Vesika urinaria adalah suatu kantong yang bersifat muculo membraneuos.
Secara anatomis vesika urinaria terletak pada bagian ventral dari cavum
abdominalis, berada di sisi kanan rongga pelvis, mempunyai dinding otot yang
kuat. Besarnya tergantung dari besar hewan dan banyaknya urin yang terkandung
didalamnya. Vesika urinaria menerima urin dari ginjal melewati ureter dan
kemudian disimpan sampai waktunya dikeluarkan melalui utetra.. vesika urinaria
dibagi tiga bagian yaitu Cervix vesikae (leher), Corpus vesikae (badan) dan Vertex vesikae
(puncak). Vesika urinaria
yang kosong berbentuk piramid, sedangkan jika berisi urin berbentuk bulat (Sisson dkk, 1961).
Vesika urinaria terdiri dari permukaan ventral dan dorsal. Permukan ventral
(fascia ventralis) berbatasan dengan rongga pelvis dan abdomen, sedangkan
permukaan dorsal (fascia dorsalis) berbatasan dengan rektum, alat kelamin,
ujung duktus deferen, vesika urinaria dan glandula prosta (Sisson dkk., 1961).
Sindrom nefrotik, adalah
salah satu penyakit ginjal
yang sering dijumpai pada hewan muda, merupakan suatu
kumpulan gejala-gejala klinis yang terdiri dari proteinuria masif,
hipoalbuminemia, hiperkholesterolemia serta sembab. Yang dimaksud proteinuria
masif adalah apabila didapatkan proteinuria sebesar 50-100 mg/kg berat
badan/hari atau lebih. Albumin dalam darah biasanya menurun hingga kurang dari
2,5 gram/dl (Anonimous, 2010).
1.1
Mekanisme
Terbentuknya Edema Nefrosis
Mekanisme pembentukan edema pada nefrosis tidak
dimengerti sepenuhnya. Kemungkinannya adalah bahwa edema didahului oleh
timbulnya hipoalbuminemia, akibat kehilangan protein urin. Hipoalbuminemia
memungkinkan transudasi cairan dari ruang intravaskuler ke ruang interstisial.

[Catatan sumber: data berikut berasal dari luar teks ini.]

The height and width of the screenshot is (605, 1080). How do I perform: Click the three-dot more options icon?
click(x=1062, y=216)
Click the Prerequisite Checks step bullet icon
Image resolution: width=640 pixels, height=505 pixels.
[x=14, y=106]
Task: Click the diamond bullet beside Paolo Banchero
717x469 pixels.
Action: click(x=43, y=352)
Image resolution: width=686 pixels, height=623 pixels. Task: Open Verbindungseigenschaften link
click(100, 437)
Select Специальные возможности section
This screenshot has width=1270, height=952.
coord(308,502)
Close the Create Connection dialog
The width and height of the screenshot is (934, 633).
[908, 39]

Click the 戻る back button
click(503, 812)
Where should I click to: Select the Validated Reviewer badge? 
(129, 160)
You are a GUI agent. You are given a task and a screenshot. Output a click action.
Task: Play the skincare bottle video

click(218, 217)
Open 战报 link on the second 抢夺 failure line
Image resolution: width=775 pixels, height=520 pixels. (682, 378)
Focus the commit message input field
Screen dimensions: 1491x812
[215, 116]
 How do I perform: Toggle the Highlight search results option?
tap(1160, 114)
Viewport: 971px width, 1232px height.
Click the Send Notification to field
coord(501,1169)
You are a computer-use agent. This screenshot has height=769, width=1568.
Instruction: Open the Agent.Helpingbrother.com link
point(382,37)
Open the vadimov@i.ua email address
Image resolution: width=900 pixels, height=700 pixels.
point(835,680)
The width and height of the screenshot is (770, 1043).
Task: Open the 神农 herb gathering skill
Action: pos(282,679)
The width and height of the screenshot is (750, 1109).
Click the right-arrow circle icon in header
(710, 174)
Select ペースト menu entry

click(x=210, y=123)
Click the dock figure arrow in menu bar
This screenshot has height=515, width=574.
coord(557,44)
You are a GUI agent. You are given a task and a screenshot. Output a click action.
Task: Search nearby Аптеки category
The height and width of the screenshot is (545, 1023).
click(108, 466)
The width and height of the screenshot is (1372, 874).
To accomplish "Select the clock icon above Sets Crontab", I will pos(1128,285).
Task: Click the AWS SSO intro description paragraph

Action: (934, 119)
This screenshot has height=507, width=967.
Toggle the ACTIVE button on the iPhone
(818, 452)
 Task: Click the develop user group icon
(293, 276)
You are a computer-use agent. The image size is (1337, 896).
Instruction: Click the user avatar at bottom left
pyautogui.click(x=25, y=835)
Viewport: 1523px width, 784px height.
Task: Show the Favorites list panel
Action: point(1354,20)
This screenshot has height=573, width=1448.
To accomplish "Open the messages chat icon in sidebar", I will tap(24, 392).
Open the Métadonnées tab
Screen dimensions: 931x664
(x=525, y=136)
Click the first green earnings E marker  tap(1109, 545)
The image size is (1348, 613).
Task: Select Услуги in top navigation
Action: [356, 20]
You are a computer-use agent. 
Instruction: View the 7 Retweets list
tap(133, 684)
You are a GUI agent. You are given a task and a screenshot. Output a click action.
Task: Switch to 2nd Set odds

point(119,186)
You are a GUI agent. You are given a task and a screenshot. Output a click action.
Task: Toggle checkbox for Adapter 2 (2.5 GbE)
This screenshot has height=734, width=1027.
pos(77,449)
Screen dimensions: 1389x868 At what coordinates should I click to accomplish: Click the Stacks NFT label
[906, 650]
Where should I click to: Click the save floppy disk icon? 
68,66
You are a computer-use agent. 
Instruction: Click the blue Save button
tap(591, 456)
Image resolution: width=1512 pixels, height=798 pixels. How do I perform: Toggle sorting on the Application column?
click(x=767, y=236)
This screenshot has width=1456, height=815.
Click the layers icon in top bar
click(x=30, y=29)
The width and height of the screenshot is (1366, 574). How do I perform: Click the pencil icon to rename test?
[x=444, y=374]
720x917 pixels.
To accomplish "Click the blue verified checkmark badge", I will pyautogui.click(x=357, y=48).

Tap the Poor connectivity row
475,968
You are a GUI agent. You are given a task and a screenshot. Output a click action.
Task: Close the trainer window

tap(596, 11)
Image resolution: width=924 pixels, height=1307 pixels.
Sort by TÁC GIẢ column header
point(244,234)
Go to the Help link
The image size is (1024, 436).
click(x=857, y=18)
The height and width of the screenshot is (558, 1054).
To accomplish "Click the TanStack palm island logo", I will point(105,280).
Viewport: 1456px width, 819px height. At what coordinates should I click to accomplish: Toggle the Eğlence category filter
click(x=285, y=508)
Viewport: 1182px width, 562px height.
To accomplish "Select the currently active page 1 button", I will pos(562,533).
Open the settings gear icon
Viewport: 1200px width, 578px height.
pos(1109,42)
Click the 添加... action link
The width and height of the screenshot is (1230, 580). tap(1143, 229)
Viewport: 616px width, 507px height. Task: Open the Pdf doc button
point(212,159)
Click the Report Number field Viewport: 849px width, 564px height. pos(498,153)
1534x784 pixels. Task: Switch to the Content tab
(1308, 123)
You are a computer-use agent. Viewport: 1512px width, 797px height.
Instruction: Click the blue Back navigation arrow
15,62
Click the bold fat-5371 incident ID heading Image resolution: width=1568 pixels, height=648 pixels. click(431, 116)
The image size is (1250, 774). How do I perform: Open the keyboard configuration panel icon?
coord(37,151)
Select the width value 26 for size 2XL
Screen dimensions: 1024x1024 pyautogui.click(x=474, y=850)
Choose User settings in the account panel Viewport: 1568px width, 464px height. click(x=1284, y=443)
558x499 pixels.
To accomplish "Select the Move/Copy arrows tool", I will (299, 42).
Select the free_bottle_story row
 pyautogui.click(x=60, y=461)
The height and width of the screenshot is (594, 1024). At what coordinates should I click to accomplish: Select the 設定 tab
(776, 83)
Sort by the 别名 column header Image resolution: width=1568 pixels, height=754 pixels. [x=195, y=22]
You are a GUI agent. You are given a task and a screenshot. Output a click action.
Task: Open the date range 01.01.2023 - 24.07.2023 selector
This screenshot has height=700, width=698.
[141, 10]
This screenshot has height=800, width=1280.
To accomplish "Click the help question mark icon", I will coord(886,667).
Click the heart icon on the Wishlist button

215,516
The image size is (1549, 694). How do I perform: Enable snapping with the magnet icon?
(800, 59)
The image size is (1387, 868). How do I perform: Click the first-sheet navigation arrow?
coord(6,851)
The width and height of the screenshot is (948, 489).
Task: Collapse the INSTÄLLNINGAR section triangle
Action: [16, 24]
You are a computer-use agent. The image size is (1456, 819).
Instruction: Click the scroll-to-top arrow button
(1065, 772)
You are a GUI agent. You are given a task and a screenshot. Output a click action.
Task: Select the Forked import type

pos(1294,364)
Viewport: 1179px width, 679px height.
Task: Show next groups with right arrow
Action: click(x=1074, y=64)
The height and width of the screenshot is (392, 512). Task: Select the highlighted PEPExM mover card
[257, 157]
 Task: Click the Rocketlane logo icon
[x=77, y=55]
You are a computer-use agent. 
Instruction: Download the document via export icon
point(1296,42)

Penurunan volume intravaskuler menurunkan tekanan perfusi ginjal, mengaktifkan
system rennin-angiotensin –aldosteron, yang merangsang reabsorbsi natrium di
tubulus distal. Penurunan volume intravaskuler juga merangsang pelepasan
hormone antidiuretik, yang mempertinggi reabsorbsi air dalam duktus kolektivus.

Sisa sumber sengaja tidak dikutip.